(What this task involves) In the data below, find every line with the word "computer" and copy it out.

[[ Data for processing open ]]

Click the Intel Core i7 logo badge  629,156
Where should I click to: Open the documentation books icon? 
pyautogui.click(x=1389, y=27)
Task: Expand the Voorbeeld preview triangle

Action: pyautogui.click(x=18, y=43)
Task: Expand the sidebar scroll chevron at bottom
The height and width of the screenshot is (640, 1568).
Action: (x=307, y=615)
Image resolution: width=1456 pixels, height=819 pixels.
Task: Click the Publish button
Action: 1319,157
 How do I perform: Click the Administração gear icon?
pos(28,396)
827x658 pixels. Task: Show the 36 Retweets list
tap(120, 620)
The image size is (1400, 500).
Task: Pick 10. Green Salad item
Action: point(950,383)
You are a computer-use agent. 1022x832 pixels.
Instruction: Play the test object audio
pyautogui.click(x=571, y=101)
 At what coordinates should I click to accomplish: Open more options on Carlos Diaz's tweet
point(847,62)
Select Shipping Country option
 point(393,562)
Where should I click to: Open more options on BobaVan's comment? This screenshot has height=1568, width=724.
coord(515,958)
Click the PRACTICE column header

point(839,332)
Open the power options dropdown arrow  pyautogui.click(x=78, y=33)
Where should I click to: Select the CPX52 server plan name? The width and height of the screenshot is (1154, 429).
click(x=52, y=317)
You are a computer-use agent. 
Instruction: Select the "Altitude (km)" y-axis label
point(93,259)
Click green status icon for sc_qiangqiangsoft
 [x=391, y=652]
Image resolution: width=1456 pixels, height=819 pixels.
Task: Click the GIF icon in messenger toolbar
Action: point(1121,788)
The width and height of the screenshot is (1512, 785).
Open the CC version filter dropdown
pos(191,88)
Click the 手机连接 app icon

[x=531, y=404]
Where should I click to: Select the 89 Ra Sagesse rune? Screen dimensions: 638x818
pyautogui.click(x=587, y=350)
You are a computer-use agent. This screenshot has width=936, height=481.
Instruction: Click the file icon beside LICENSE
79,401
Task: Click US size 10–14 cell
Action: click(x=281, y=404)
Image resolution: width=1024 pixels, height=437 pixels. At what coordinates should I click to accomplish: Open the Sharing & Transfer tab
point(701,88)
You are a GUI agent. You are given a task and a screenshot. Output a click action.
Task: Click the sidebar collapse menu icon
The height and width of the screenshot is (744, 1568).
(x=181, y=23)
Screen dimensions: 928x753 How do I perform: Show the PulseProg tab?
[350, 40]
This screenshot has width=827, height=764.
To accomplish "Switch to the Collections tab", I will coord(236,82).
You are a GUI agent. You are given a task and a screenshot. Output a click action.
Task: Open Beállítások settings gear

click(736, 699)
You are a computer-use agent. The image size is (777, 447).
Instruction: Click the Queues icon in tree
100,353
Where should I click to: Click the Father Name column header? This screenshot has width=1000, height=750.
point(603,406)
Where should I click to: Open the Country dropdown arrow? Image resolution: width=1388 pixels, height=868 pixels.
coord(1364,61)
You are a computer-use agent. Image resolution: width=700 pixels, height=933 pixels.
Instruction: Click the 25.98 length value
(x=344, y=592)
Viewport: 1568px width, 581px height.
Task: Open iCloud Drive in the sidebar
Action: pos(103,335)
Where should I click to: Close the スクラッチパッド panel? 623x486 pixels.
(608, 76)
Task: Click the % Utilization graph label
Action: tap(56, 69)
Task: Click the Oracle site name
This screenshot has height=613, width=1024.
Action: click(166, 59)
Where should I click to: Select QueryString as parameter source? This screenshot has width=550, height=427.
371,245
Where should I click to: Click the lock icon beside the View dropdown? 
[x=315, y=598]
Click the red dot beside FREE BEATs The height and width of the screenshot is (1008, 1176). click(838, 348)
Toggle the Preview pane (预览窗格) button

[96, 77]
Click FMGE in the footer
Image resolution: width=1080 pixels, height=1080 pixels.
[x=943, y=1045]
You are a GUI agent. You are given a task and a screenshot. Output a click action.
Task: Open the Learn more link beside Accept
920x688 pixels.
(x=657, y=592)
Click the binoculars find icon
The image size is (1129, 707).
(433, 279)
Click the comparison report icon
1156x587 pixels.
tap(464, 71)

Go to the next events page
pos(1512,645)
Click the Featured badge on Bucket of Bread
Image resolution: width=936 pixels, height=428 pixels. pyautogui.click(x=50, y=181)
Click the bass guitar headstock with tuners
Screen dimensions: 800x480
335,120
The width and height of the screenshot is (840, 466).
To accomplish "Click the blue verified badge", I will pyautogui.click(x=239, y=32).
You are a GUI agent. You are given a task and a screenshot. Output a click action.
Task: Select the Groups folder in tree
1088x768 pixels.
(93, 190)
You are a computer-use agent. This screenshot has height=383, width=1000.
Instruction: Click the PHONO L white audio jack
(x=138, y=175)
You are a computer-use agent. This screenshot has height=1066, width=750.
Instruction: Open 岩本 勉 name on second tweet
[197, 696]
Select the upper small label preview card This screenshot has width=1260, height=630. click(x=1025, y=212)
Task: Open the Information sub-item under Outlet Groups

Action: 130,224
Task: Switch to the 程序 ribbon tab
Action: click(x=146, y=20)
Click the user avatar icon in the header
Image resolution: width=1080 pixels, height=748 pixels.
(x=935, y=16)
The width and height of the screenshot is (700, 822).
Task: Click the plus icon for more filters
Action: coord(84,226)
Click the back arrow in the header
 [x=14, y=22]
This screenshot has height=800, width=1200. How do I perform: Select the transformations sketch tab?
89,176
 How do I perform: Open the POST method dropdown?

[[ Data for processing closed ]]

(Expected answer)
You are a computer-use agent. 1022x832 pixels.
You are a computer-use agent. 
You are a computer-use agent. This screenshot has width=936, height=481.
You are a computer-use agent. The image size is (777, 447).
You are a computer-use agent. Image resolution: width=700 pixels, height=933 pixels.
You are a computer-use agent. This screenshot has height=383, width=1000.
You are a computer-use agent. This screenshot has height=1066, width=750.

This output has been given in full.